Хакон не желал никакой суеты и шума. Он просто немного отдохнет. Дагфинн удалился.
Днем королю захотелось покататься верхом. Ему гораздо лучше, сказал он, а на свежем воздухе вообще все как рукой снимет. Он вскочил в седло, но прогулка вышла короткая. Через несколько минут он воротился, и слезть с коня стоило ему больших усилий. Дагфинн опять спросил, не послать ли за кем, и опять король отказался. Его лихорадило, но ведь в рождественские праздники такое не редкость, с каждым может приключиться. Самое милое дело – лечь в постель и хорошенько пропотеть, чтобы выгнать хворобу. Он ушел к себе и закрылся в комнате, словно подчеркивая, что желает побыть один.
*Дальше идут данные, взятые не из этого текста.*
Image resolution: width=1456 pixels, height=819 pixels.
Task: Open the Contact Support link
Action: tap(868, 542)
Минуло несколько часов. Господин Дагфинн не тревожил короля – пусть поспит; но вот уж и вечер настал, а Хакон все не выходил, и Дагфинн Бонд отправился к больному. Король лежал, не зажигая огня: дескать, так легче вздремнуть. Накануне-то он почитай что глаз не сомкнул. Нет, есть ему неохота, только спать. А уж наутро наверняка полегчает.
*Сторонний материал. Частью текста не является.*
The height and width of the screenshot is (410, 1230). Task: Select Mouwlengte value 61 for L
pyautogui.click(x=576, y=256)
В эту ночь уже Дагфинн Бонд глаз не сомкнул, и в скором времени его опасения подтвердились. Утром всем стало ясно, что молодой король Хакон захворал не на шутку. Спешно призвали лекарей. Те назначили кровопускание, но король решил с этим подождать. «Незачем устраивать переполох, все обойдется», – сказал он. Пришел епископ со священниками, попросил разрешения отслужить молебны во здравие короля; Хакон возражать не стал, лишь бы его оставили наедине с Дагфинном Бондом и немногими приближенными. Без королевы Маргрет и Хакона Бешеного. Ни есть, ни пить он не желал.
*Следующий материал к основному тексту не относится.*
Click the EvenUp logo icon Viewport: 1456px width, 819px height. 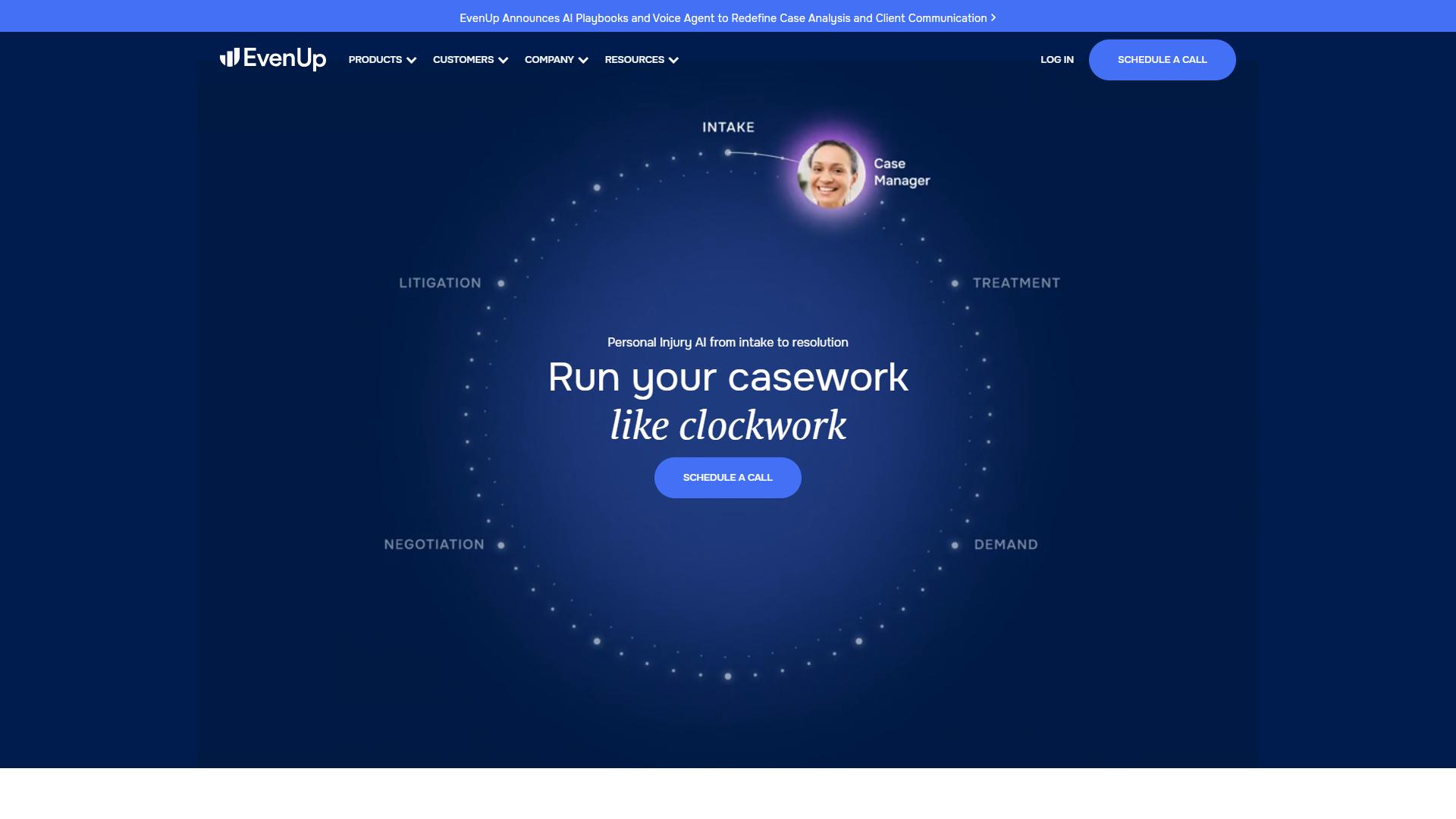[230, 58]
Ближние люди сидели в соседней комнате, а господин Дагфинн – у короля. Говорили мало. Из Церкви Христа доносился колокольный звон, зовущий на рождественскую мессу второго дня; отслужили и молебен во здравие недужного. Когда колокола возвестили окончание литургии, Дагфинн Бонд решительно произнес:
– Государь, тебе надобно подкрепиться, заставь ты себя хоть немного поесть-попить, а потом дай лекарям отворить тебе кровь, Не отказывайся.
Хакон упираться не стал. Он немного поел, выпил горячих травяных настоев, но тотчас почти все и вытошнил. Явились лекари со своими ножами и плошками, сделали кровопускание. Король очень ослабел, но твердил, что теперь ему много лучше и он желает встать. Слуги помогли Хакону одеться и проводили в большой зал – он изъявил желание сесть за стол и отобедать. Однако ж сидел он там недолго. Аппетита не было, хотелось лечь. Свет раздражал глаза, и он почти не говорил.
Ночью большинство обитателей королевских палат не спали – молились за короля.
На третий день Рождества священники и монахи спозаранку принялись служить молебны во здравие короля, а король меж тем лежал в своей опочивальне. Он хотел было встать, но эта попытка закончилась неудачей – ноги дрожали. И поесть тоже не сумел. Состояние короля Хакона все ухудшалось.
Следующую ночь Дагфинн Бонд неотлучно просидел подле короля. Хакона бил озноб, он бредил.
– Какой яркий свет. Глаза режет.
– Занавесь задернута, государь, но я могу погасить еще две-три свечи.
– Пошли за Ингой. Она тебе поможет. Отчего Инги здесь нет? Пусть придет.
Господин Дагфинн намочил полотенце и отер потный лоб короля.
– Инга в Борге, государь. А мы в Бьёргвине.
– Где король Сверрир? Я должен поговорить с отцом, это очень важно. Надобно сказать ему про Ингу.
Дагфинн попытался успокоить его:
– Как только тебе, государь, полегчает, мы отрядим за Ингой корабль.
Королю Хакону не полегчало. На пятый день Рождества он весь опух. Почти не говорил и мало что воспринимал. Так продолжалось до первого дня нового 1204 года. Тело Хакона посинело и распухло, черты утратили все человеческое. Окружающие давно поняли, что произошло. Непростая это была болезнь, ведь король был молод, в расцвете сил.